Ostalgie – oder gab es in der DDR wirklich einen besseren sozialen Zusammenhalt?

Heute wird häufig beklagt, wie gespalten die deutsche Gesellschaft sei. War in der DDR der gesellschaftliche Zusammenhalt besser? Oder ist das nur ein altes sozialistisches Märchen, das die Vergangenheit verklärt?

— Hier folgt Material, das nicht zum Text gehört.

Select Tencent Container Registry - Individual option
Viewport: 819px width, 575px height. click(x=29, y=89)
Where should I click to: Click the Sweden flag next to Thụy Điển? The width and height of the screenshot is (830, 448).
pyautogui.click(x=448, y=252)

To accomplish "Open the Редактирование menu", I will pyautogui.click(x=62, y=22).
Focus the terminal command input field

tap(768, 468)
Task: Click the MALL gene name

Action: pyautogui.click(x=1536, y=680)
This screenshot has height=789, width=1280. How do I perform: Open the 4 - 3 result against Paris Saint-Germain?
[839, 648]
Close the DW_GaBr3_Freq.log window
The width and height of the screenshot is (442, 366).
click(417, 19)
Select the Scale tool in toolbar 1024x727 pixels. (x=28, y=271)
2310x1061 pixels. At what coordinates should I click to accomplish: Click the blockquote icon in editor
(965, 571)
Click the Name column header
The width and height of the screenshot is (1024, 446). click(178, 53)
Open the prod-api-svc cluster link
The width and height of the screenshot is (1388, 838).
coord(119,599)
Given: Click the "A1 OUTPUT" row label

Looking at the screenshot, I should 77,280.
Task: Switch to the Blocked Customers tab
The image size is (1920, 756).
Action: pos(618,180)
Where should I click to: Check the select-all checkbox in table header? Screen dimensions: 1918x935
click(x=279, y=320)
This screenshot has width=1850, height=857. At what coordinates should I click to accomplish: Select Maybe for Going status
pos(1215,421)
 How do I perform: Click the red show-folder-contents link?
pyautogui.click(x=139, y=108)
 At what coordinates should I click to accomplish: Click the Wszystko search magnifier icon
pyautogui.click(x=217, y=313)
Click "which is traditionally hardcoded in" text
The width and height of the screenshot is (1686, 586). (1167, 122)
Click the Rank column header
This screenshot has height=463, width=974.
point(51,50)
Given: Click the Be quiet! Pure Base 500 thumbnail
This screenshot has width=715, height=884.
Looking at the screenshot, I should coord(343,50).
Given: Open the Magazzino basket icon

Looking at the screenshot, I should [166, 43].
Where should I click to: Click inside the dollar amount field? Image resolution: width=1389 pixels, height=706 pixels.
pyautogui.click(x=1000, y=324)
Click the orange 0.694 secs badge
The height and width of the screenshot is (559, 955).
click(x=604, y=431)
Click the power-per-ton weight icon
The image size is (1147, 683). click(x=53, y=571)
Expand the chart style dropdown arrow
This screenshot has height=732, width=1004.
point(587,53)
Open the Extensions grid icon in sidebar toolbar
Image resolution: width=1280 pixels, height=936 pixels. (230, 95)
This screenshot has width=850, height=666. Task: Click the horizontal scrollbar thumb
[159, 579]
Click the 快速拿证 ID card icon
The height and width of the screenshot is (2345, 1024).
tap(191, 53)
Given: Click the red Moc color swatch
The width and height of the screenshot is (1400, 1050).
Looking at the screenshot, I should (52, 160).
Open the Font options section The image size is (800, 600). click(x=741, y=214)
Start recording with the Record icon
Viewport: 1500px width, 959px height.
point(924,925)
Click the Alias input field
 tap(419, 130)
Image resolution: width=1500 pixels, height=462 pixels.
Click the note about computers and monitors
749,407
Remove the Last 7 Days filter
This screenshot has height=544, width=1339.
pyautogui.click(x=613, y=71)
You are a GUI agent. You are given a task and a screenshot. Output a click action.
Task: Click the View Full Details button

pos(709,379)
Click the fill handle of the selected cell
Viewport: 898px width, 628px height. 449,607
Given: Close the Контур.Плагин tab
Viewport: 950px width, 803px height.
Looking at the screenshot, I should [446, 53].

picture alliance | Karl-Heinz Sprembe

Ich war mal wieder zwei Wochen im Osten Deutschlands als Vakanzvertretung unterwegs. Seitdem meine Landeskirche im Rheinland mich als querdenkenden Pfarrer in die Frühpensionierung versetzt hat, bin ich seit 3 Jahren regelmäßig ehrenamtlich als Pfarrer in Ostdeutschland tätig. Zum nächsten Weihnachts-, Oster- und Pfingstfest bin ich in einer Kirchengemeinde in der Uckermark eingeplant.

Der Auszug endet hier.